Frank Sommers: In your talk at last year's JavaOne, you claimed the Scala is a "scalable language," that you can program in the small and program in the large with Scala. How does this help me as a programmer to use a language like this?
Martin Odersky: The way it helps you is by not having to mix many specialized languages. You can use the same language for very small as well as very large programs, for general purpose things as well as special purpose application domains. And that means that you need not worry about how you push data from one language environment into the next.

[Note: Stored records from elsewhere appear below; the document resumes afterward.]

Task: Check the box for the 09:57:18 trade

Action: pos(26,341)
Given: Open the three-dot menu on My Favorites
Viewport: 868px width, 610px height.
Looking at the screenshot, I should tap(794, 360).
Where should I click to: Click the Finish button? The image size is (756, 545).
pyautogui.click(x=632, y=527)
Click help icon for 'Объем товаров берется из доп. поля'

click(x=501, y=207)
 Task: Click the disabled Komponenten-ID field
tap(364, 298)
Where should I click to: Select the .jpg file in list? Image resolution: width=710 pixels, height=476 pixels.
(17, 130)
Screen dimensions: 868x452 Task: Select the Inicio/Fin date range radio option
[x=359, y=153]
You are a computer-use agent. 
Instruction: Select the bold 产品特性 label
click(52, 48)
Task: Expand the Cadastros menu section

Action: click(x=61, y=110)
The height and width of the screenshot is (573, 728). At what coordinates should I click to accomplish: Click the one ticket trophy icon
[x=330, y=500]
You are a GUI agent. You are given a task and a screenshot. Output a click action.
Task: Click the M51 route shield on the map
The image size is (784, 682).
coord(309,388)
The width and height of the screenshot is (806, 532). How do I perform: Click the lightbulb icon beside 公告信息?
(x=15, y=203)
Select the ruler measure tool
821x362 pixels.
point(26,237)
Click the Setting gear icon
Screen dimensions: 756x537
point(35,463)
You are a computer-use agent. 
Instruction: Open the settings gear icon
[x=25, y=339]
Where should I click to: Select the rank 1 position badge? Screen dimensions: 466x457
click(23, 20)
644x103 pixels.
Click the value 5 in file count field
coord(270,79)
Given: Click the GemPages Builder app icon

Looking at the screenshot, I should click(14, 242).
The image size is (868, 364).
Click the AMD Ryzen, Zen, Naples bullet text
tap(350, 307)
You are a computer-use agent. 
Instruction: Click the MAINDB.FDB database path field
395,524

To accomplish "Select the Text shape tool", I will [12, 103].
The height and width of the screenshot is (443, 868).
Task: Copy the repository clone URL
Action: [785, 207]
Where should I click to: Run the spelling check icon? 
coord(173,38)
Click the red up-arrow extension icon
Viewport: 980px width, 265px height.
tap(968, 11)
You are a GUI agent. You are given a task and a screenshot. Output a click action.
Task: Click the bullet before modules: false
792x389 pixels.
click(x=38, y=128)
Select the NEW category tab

Currently if you want to push data across boundaries, you are often thrown back to low level representations. For instance, if you want to ship an SQL query from Java to a database and you use JDBC, your query ends up as a string. And that means that a small typo in your program will manifest itself as an ill-formed query at runtime, possibly at your customer site. There's no compiler or type system to tell you that you shouldn't have done that. This is very fragile and risky. So there's a lot to be gained if you have a single language.
The other issue is tooling. If you're using a single language, you can have a single environment with tooling. Whereas if you have many different languages, you have to mix and match environments and your build become much more complicated and difficult.
Frank Sommers: You also mentioned in your talk the notion of extensibility, that Scala can be extended easily. Can you explain how? And again, how does that help the programmer?
Martin Odersky: The first dimension of scalability is from small to large, but I think there's another notion of extensibility from general to your specific needs. You want to be able to grow the language into domains that you particularly care about.
One example is numeric types. There are a lot of special numeric types out there—for instance, big integers for cryptographers, big decimals for business people, complex numbers for scientists—the list goes on. And each of these communities really cares deeply about their type, but a language that combined them all would be very unwieldy.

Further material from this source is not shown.